Est-ce qu’on se souviendra qu’on a géré une crise sanitaire majeure en Belgique sans gouvernement de plein exercice ? S’il y a un aspect positif aux crises, c’est qu’elles nous rappellent le rôle premier du politique. Ce ne sont pas les intérêts partisans. Ce ne sont pas les jeux de pouvoirs. Ce n’est pas la compétition électorale. L’intérêt premier du politique est de gérer la cité, pour le bien de chaque citoyenne et citoyen. Le politique, c’est la recherche du bien commun. Le politique, c’est le sens des responsabilités. 
   Le politique, c’est gérer chaque jour, du plus simple au plus extrême, en faisant tout ce qui est en son pouvoir pour faire le mieux possible. Les crises rappellent l’essence du politique, même dans un pays aussi divisé que la Belgique. C’est pour cela qu’il serait faux de penser qu’il n’existe plus de Belgique : elle vit à travers chacun et chacune, hommes et femmes, jeunes et vieux, flamands et francophones, dans les villes et les campagnes, etc. Les rouages de l’État belge sont certes complexes et ils démontreront probablement certaines limites. Au-delà de la crise, ce sera un appel à l’évaluation et à la réinvention. 

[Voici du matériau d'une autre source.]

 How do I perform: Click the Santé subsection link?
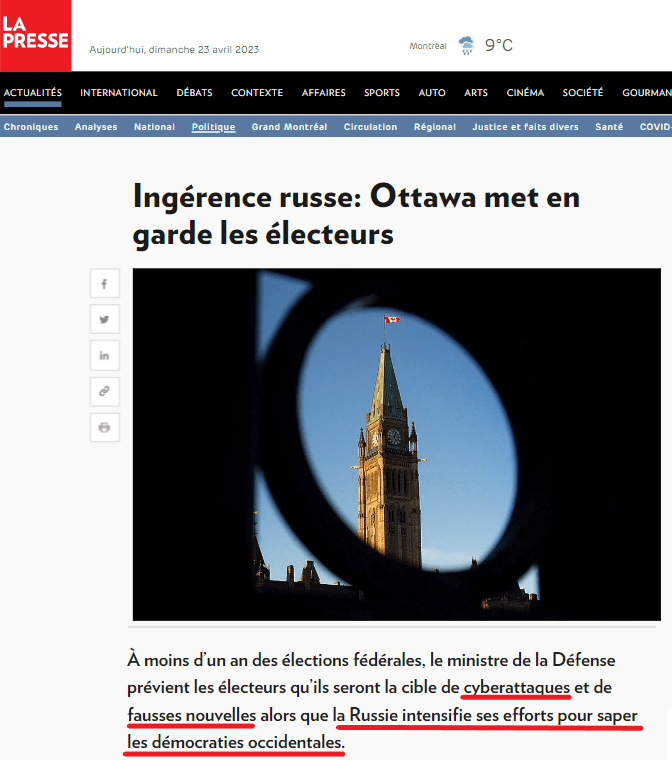point(608,127)
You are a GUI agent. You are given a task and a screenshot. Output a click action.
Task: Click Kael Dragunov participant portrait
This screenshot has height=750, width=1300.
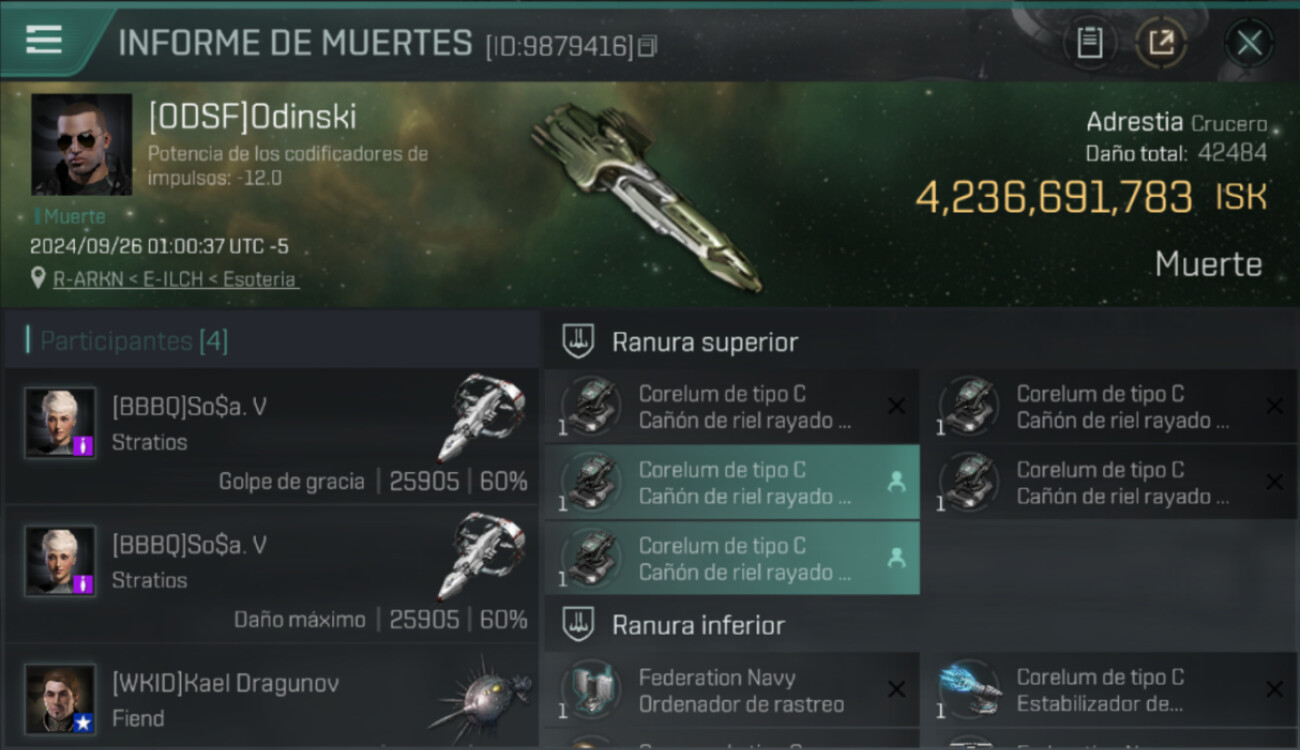pyautogui.click(x=61, y=699)
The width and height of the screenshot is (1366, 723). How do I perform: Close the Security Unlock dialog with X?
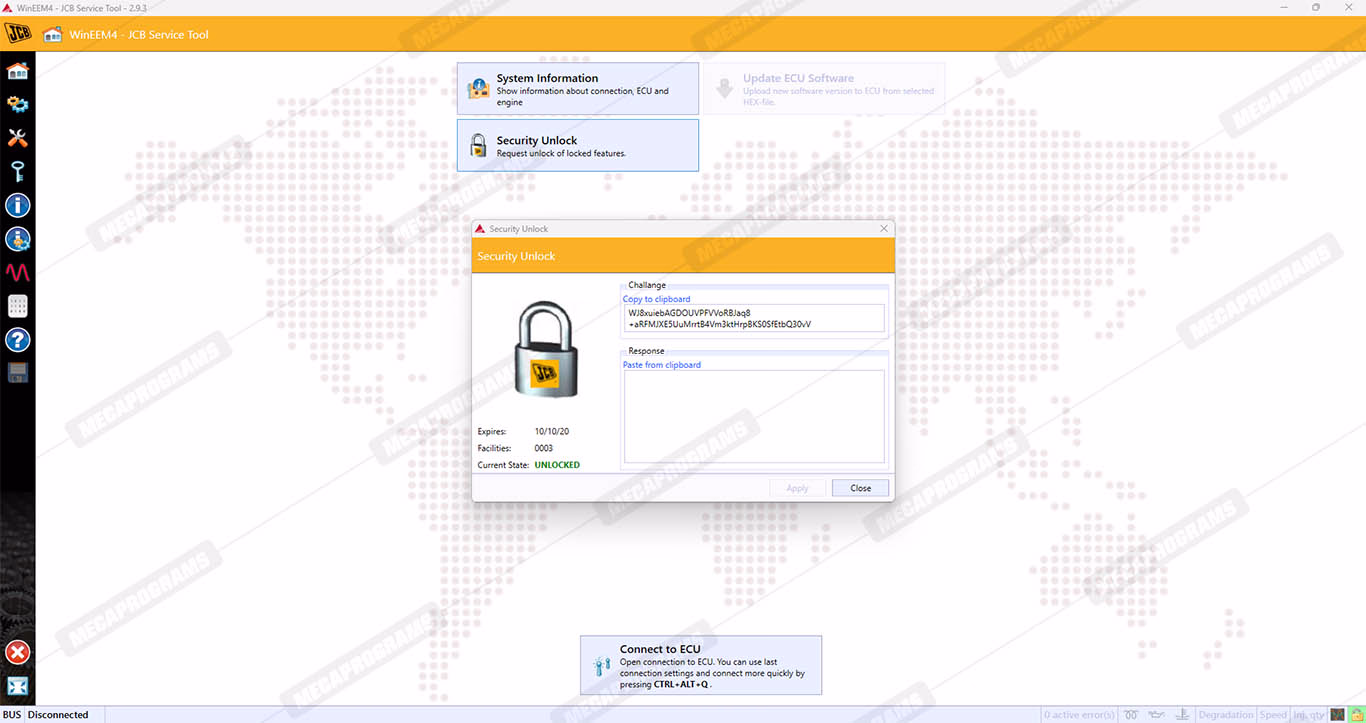pyautogui.click(x=883, y=229)
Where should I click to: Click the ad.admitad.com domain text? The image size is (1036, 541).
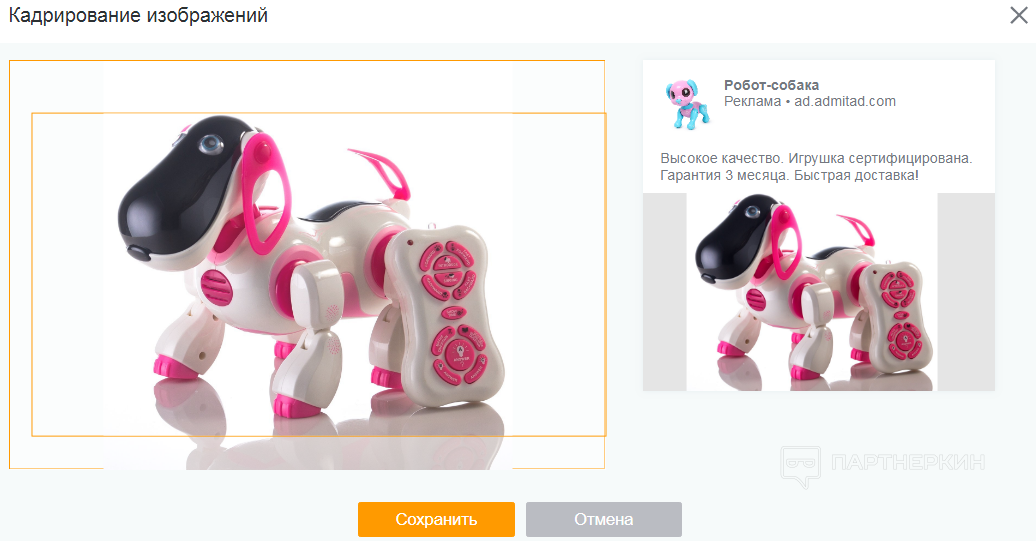coord(845,101)
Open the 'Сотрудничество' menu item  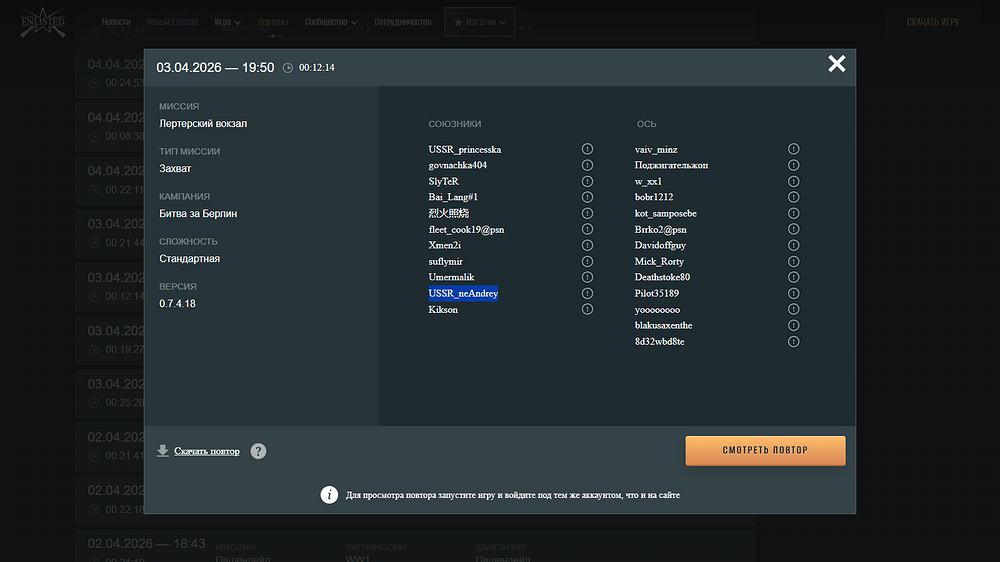click(x=403, y=21)
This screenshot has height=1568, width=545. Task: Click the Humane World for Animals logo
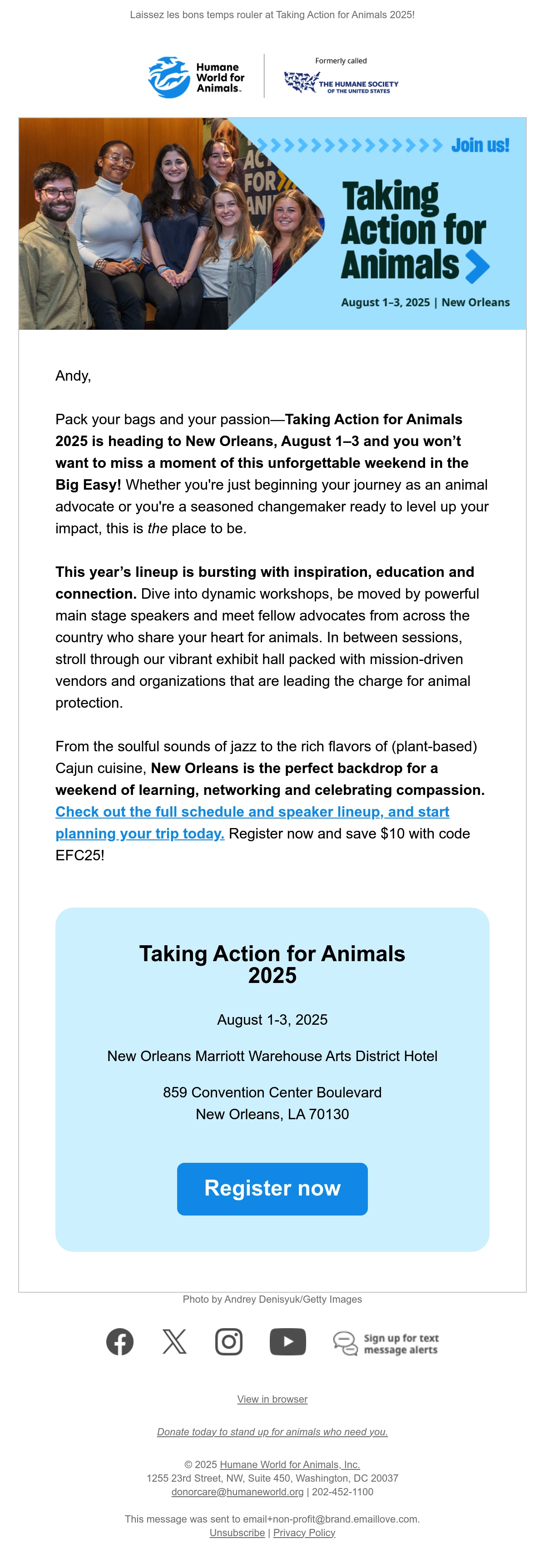pos(197,77)
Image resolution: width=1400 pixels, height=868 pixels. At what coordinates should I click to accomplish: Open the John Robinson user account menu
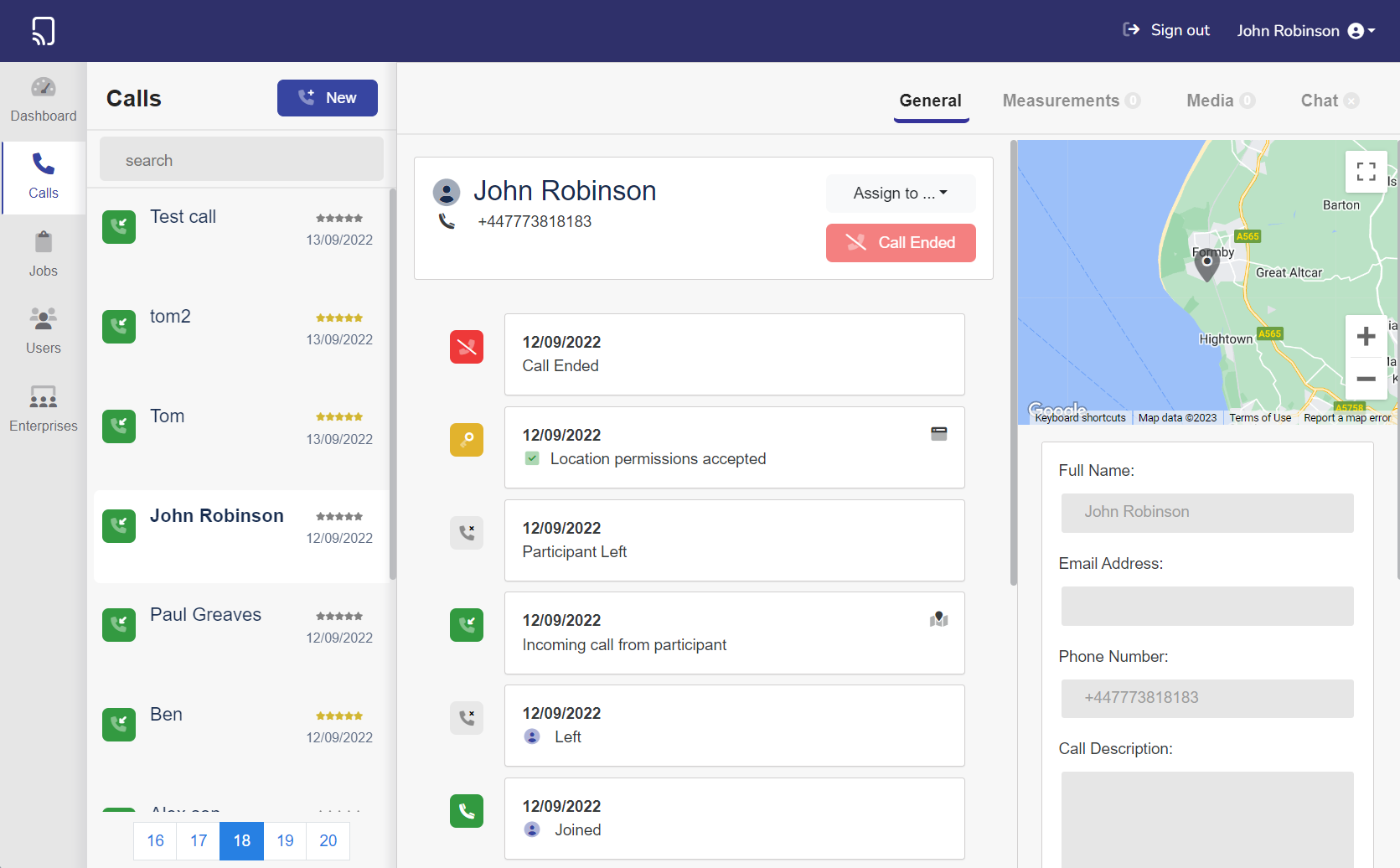1305,31
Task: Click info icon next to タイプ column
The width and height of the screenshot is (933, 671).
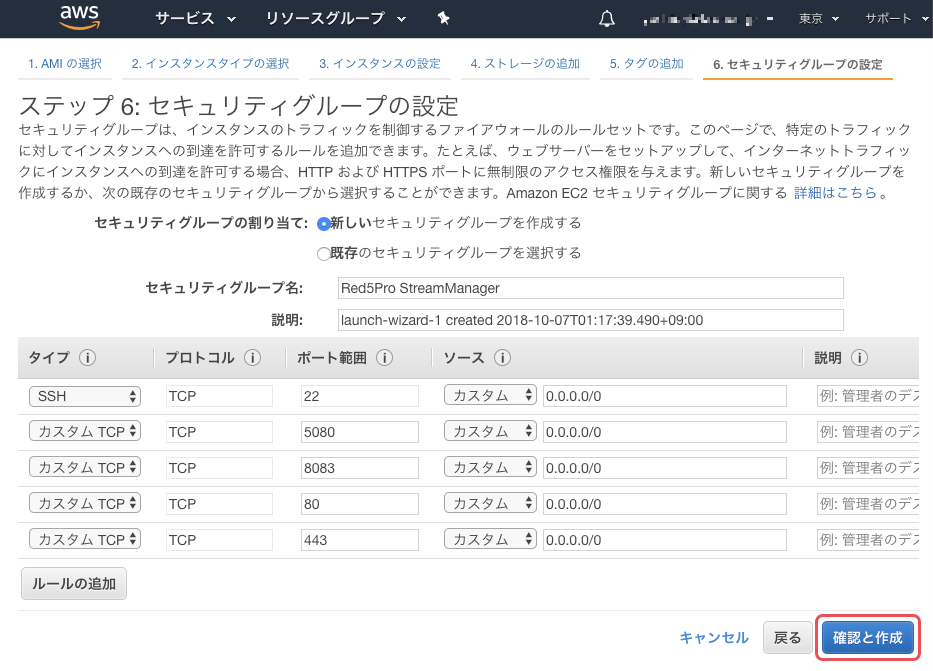Action: click(x=88, y=358)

  Est-ce qu’on se souviendra des millions de personnes déplacées dans le monde, qui vivent dans des camps et de leur extrême détresse ? Face à l’incertitude, le repli sur soi est la première des réactions. Se figer. Évaluer ses options. Fuir. Cependant, le politique a pour vocation de dépasser les instincts primaires des êtres humaines grâce à la communauté qu’il incarne. Le tout est plus que la somme des parties. Le politique incarne des valeurs qui doivent perdurer, par tous temps, aussi et peut-être avant tout dans l’adversité. Pour cela, le politique, c’est bien plus que l’État. Le politique, c’est aussi le monde que l’on veut construire. La cité a des géométries variables. Au cœur de l’action politique se trouvent les plus démunis, les plus faibles, les plus fragiles. Ce sont ces personnes qui ont le plus besoin du politique. La détresse n’a pas de frontières. C’est pour cela que toute action politique devra aussi être évaluée à l’aune des principes qui nous définissent, avec en ligne de mire la solidarité – quelle que soit son échelle. 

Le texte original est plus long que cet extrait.